Peaches looked at me. “What?”

“I know him,” I said, looking with horror at the round face and fringe of silver hair.

“One of your neighbors?”

“No.” I swallowed hard. “He’s the headmaster of Holy Oaks Catholic School.”

CHAPTER SEVEN

Y
ou’re shitting me,” Peaches said, her mouth gaping as she looked at him.

“He didn’t like that, at least,” Desiree said, wrinkling her nose. “I have limits.”

“What was he doing here?” I asked, trying to reconcile the image of the headmaster in his Holy Oaks tie and blue suit with this goggled man in urine-soaked Aquaman tights.
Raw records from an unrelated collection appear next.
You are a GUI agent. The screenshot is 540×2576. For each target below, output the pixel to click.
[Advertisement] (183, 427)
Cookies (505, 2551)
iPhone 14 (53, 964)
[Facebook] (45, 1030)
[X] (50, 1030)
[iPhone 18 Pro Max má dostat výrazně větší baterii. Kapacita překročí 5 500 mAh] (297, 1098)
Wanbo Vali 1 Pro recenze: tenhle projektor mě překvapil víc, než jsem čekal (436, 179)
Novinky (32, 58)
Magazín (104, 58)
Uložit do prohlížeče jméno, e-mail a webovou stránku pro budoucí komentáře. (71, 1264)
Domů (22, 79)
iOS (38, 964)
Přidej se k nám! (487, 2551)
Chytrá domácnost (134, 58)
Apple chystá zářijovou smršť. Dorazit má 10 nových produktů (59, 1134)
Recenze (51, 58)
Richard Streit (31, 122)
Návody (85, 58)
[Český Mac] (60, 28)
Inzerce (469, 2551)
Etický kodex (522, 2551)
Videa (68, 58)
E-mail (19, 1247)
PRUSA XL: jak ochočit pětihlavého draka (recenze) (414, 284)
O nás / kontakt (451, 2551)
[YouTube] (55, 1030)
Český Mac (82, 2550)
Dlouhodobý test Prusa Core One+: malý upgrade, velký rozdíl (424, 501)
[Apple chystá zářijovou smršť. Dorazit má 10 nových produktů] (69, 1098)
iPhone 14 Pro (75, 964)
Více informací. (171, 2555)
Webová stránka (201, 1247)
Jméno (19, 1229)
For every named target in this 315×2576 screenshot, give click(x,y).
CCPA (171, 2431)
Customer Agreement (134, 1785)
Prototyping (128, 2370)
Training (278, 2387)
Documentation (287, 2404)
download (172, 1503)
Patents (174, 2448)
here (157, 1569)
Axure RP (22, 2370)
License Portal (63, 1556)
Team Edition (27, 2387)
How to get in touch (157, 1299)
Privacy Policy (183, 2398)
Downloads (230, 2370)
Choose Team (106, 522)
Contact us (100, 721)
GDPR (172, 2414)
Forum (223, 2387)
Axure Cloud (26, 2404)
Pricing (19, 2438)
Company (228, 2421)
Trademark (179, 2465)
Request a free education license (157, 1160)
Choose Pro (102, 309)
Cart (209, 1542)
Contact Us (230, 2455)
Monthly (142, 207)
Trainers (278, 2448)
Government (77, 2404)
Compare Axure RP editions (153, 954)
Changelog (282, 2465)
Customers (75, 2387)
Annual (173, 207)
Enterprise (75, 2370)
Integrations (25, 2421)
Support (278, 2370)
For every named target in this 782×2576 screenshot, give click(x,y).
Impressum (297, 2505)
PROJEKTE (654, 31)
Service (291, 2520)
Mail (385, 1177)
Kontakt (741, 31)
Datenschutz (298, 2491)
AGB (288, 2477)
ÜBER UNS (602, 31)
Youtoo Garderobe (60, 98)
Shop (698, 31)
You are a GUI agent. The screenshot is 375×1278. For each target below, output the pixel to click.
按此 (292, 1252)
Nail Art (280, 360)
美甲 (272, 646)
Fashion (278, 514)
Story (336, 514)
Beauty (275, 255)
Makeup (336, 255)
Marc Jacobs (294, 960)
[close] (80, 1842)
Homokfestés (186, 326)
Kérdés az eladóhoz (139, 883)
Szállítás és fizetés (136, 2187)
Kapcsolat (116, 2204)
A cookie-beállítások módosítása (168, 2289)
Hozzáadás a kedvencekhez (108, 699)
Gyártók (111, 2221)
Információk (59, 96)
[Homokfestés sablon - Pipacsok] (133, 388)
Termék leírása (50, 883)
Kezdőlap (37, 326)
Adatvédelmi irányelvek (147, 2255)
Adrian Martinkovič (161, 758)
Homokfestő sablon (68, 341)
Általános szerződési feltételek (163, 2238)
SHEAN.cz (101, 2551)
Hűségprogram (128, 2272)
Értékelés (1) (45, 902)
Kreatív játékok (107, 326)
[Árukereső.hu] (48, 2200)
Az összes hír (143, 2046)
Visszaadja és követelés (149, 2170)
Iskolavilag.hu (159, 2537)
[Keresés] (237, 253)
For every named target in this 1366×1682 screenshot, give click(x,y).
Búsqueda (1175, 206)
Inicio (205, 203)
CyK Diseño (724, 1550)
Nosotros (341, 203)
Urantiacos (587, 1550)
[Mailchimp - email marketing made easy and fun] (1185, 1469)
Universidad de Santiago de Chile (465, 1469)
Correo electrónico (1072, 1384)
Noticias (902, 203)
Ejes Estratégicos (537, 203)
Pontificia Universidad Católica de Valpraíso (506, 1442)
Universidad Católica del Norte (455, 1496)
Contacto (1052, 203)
“I think that’s fairly obvious,” Peaches said. “But the real question is, how are we going to get him out of here?”

“The patio door, I’m thinking,” Desiree said. “Why don’t I slip into something more comfortable?”

“Good call,” Peaches said. “Those stilettos will trip you up.”

As Desiree vanished into another room, I stared at Cavendish. “I can’t believe the headmaster got shot in a hooker’s apartment.”

“He doesn’t look like headmaster material,” Peaches mused, poking at his leg with her red pump.

“Who would want him dead, though?” I thought about it. “You think Desiree got tired of drinking Big Gulps?”

“Nah. He was just a john. And she wouldn’t have offed him in her own apartment, anyway.”

“True,” I said.

“I’m betting it was one of those private-school moms,” Peaches suggested. “Maybe little Madison didn’t get into Holy Oaks, and her parents got mad. Remember that cheerleader mom who put out a contract on another cheerleader mom?”

“They don’t usually cruise the streets of East Austin carrying howitzers,” I pointed out.

“It wasn’t a howitzer,” Peaches said, running a critical eye over what was left of George Cavendish. “The whole apartment would be gone. Looks more like a small-caliber gun.”

I looked down at the headmaster, wondering how he had ended up in this situation. There was obviously more to him than originally met the eye. And I wasn’t talking about the limp bratwurst in his tights.

“I guess I could poke around at school,” I said.

“Why?” Peaches asked. “It’s not our case. The police will look into it.”